Instrument diagnostics models.

	Model 5	Model 6
	All states	MajShip IV
	1885–2000	1885–2000
Tonnage	0.002***(0.00)
Major ships		0.054***(0.01)
Non-contig MID lag	0.161***	0.123**
	(0.03)	(0.04)
Polity	−0.000	−0.001
	(0.00)	(0.00)
Trade	0.007	0.009
	(0.01)	(0.01)
Alliance portfolio	−0.005	−0.068**
	(0.01)	(0.02)
Constant	0.029***	0.055***
	(0.01)	(0.01)
N	6021	6021
Underidentification test	125.735***	61.188***
Weak identification test	69.394	25.612
Overidentification test	0.13	2.384

*

p ⩽ 5%, **p ⩽ 1%, and ***p ⩽ 0.1% for two-tailed tests with robust errors.

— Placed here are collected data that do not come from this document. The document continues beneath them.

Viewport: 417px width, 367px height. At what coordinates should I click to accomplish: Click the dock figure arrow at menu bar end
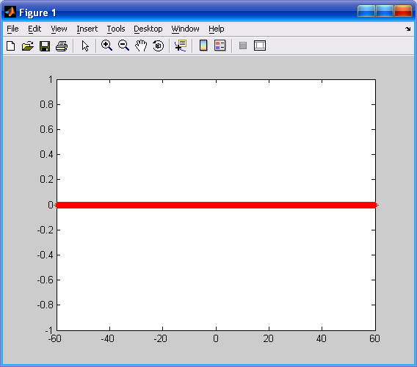pos(408,29)
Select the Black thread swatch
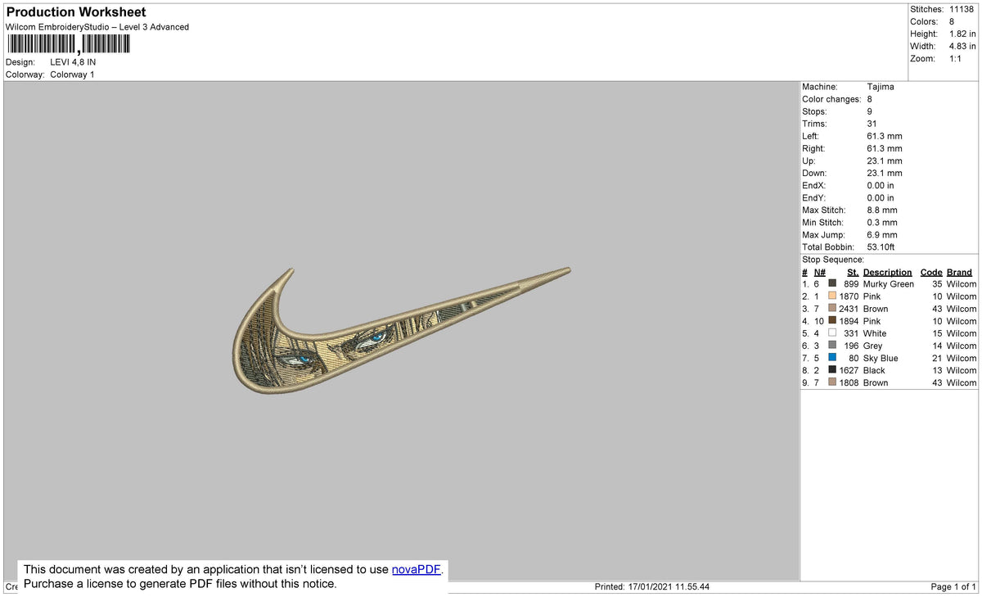This screenshot has width=982, height=597. coord(832,370)
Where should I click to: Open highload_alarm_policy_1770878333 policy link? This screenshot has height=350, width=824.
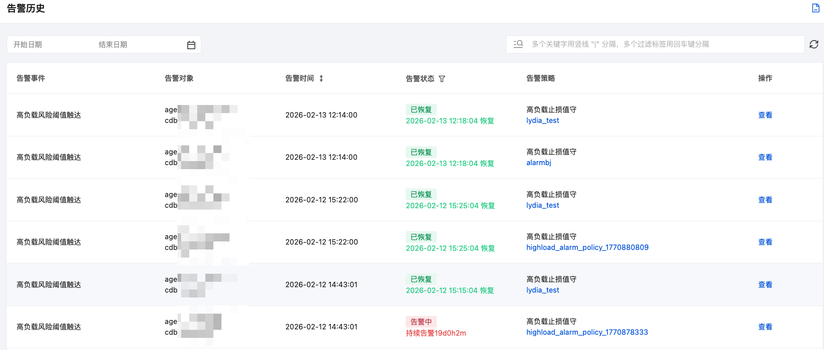pyautogui.click(x=587, y=333)
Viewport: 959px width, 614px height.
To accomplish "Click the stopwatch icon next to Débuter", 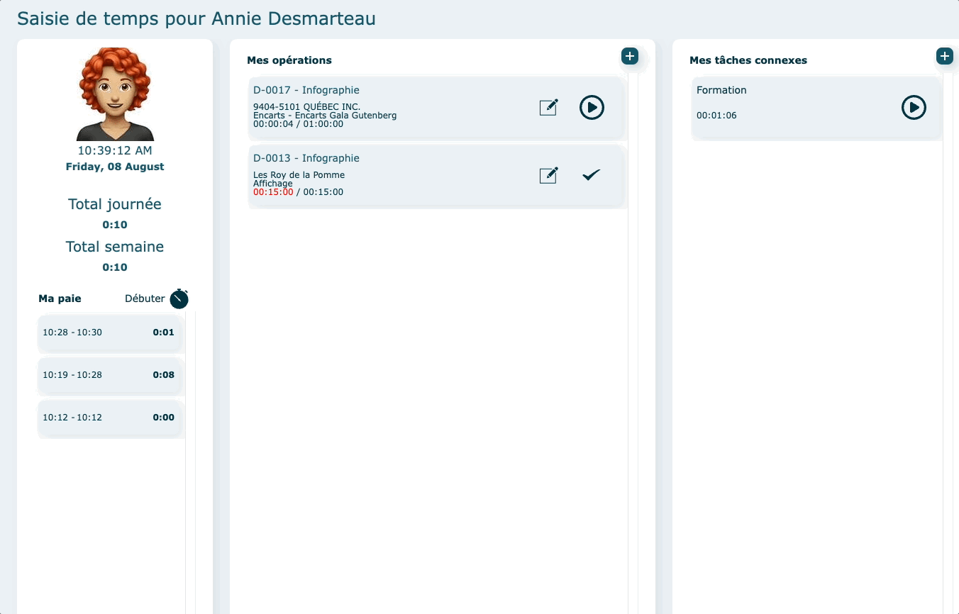I will tap(179, 299).
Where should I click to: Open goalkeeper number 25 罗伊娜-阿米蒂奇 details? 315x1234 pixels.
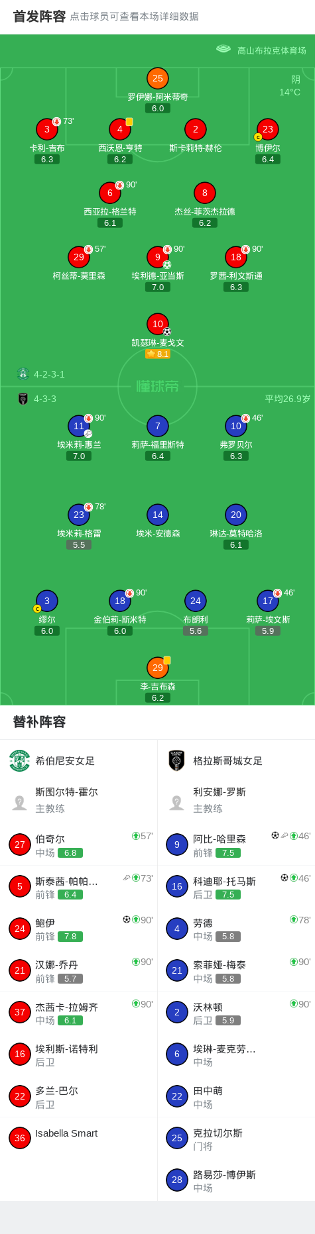point(158,78)
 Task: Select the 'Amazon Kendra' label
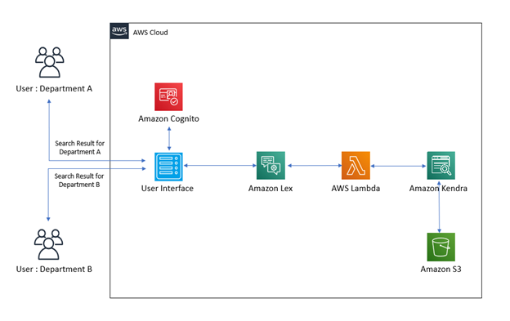(x=438, y=188)
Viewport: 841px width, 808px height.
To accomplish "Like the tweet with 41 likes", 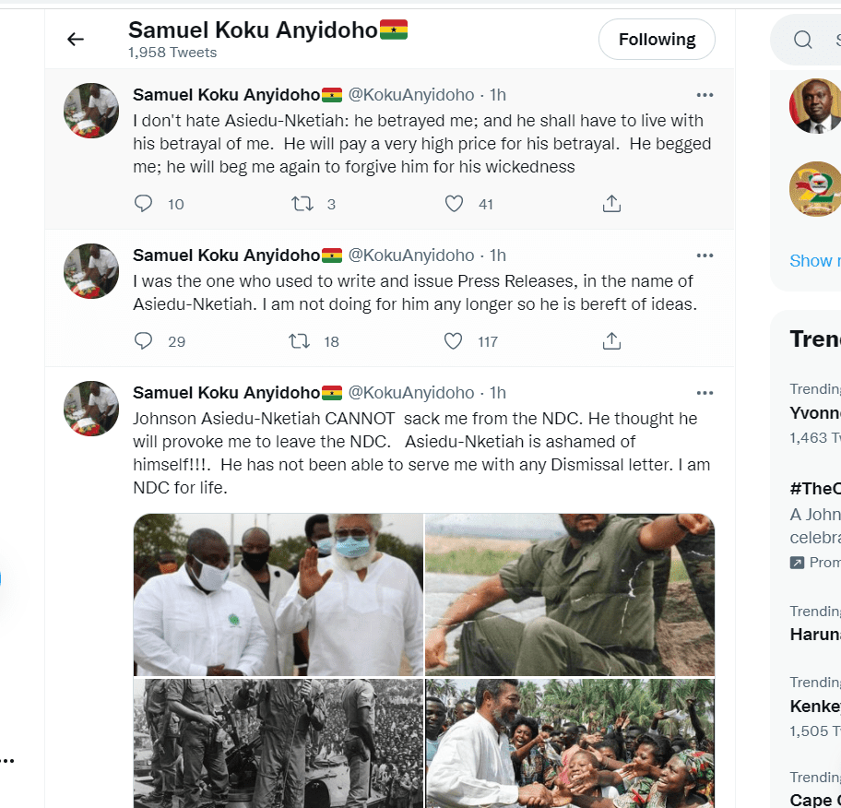I will click(x=454, y=204).

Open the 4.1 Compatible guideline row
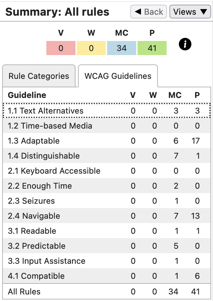coord(36,276)
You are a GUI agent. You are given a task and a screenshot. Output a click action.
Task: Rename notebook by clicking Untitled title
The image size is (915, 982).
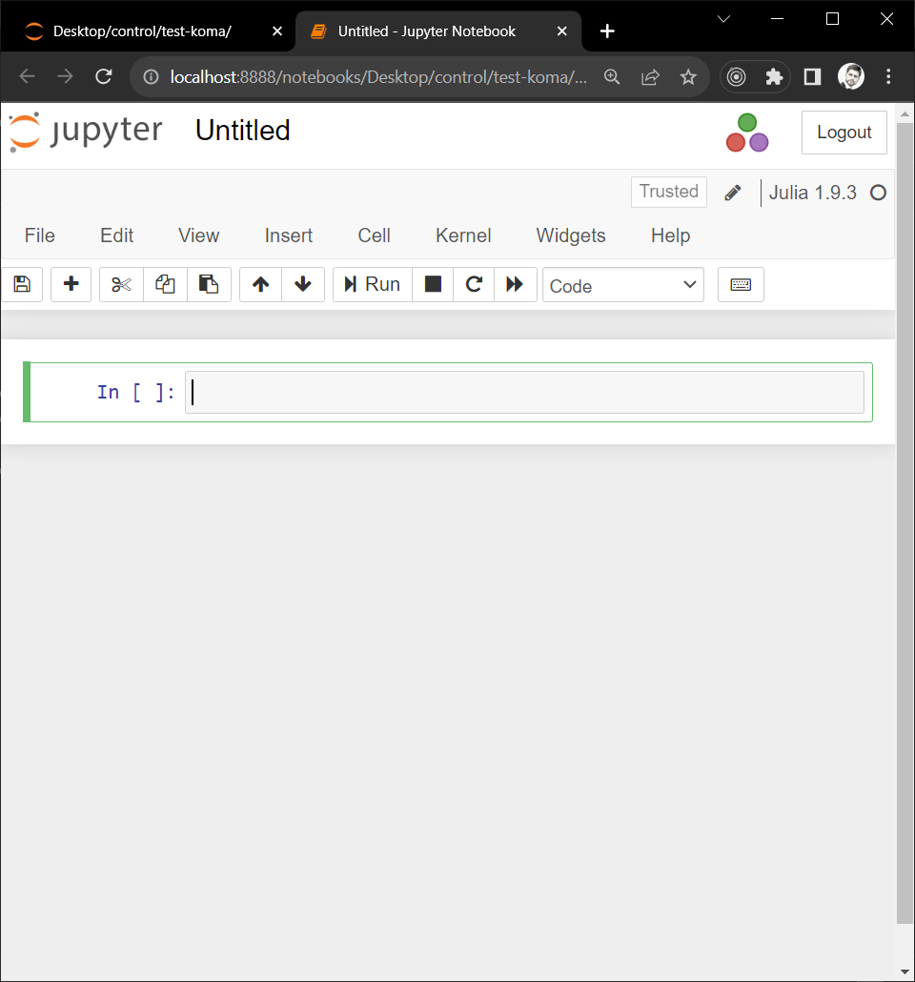(x=242, y=131)
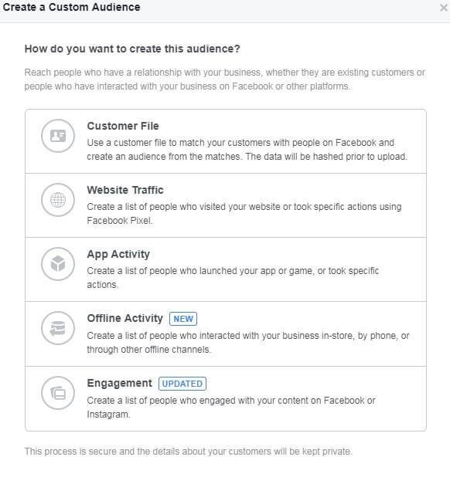Click the Customer File card icon
This screenshot has width=450, height=484.
tap(58, 136)
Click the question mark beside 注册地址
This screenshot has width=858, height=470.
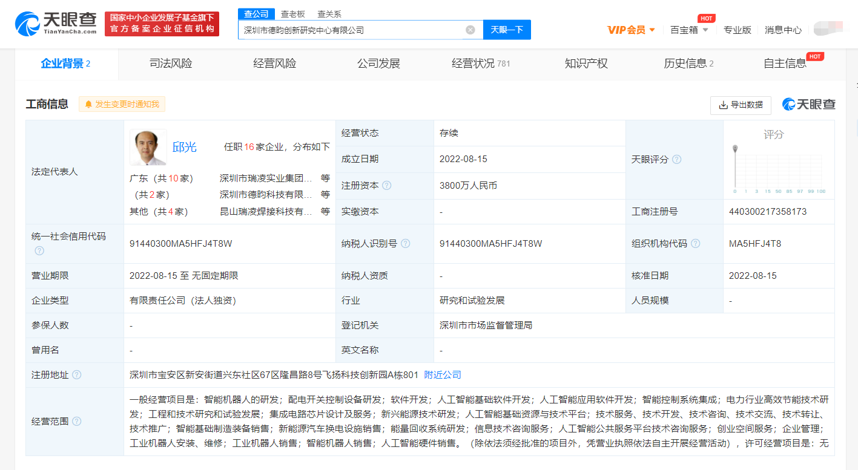click(77, 374)
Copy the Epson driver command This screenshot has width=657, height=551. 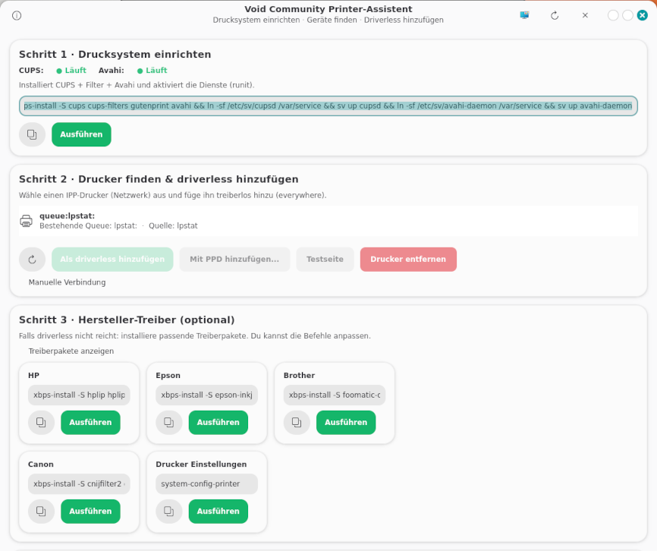(x=168, y=423)
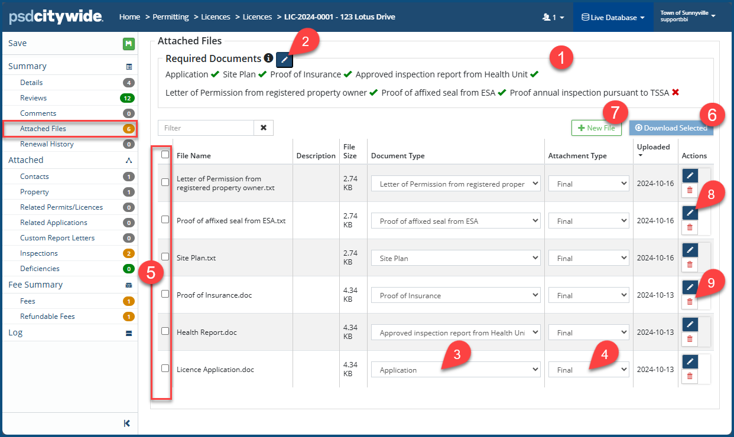Image resolution: width=734 pixels, height=437 pixels.
Task: Open Attachment Type dropdown for Health Report.doc
Action: (588, 332)
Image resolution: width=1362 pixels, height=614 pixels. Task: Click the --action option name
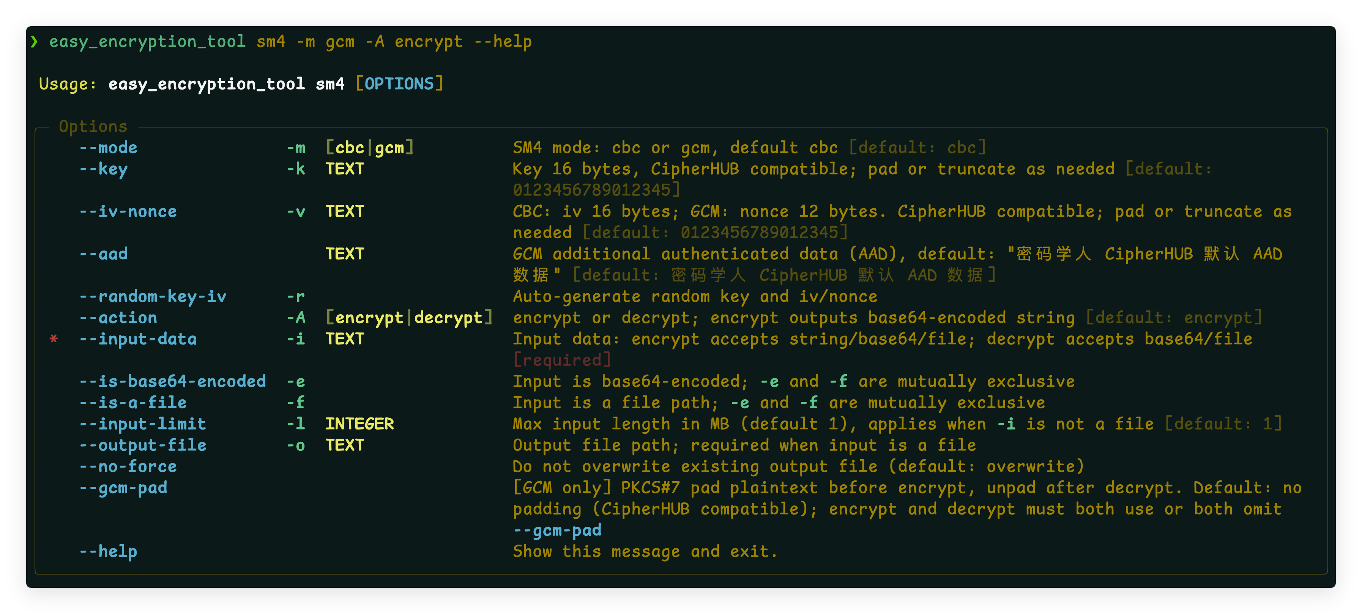[118, 318]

Discussion and conclusions

What implications do these findings have for a state like China? While China had a large navy prior to their acquisition of the ex-Soviet carrier Varyag they lacked a major power projection capability. The results from the analysis show that increasing a state’s naval capabilities has a positive influence on the likelihood of non-contiguous disputes. We would expect that as China’s interests abroad expand, they will put their newfound capabilities to use.

In sum, states with significant naval power can influence the decisions of others and deter others from attempting to do the same. A major impediment to understanding the precise link between naval power and non-contiguous conflict are concerns about endogeneity. States may develop naval power precisely because they expect non-contiguous conflicts to occur in the future. By instrumenting naval power, I have shown that increasing the size of one’s navy increases the opportunities for non-contiguous conflict and naval powers take advantage of these opportunities.

Going forward, the findings presented here suggest that as the world continues in this period of naval development, some states may look to use their expanding capabilities against non-contiguous opponents. While the development of capital ships may serve as the clearest signal of intent to engage abroad, the findings do suggest the possibility of even minor naval powers putting their warships to use. Therefore, while the world maintains their focus on the upheavals and numerous conflicts in the Middle East, they should keep a weather eye on the naval developments occurring in South-East Asia.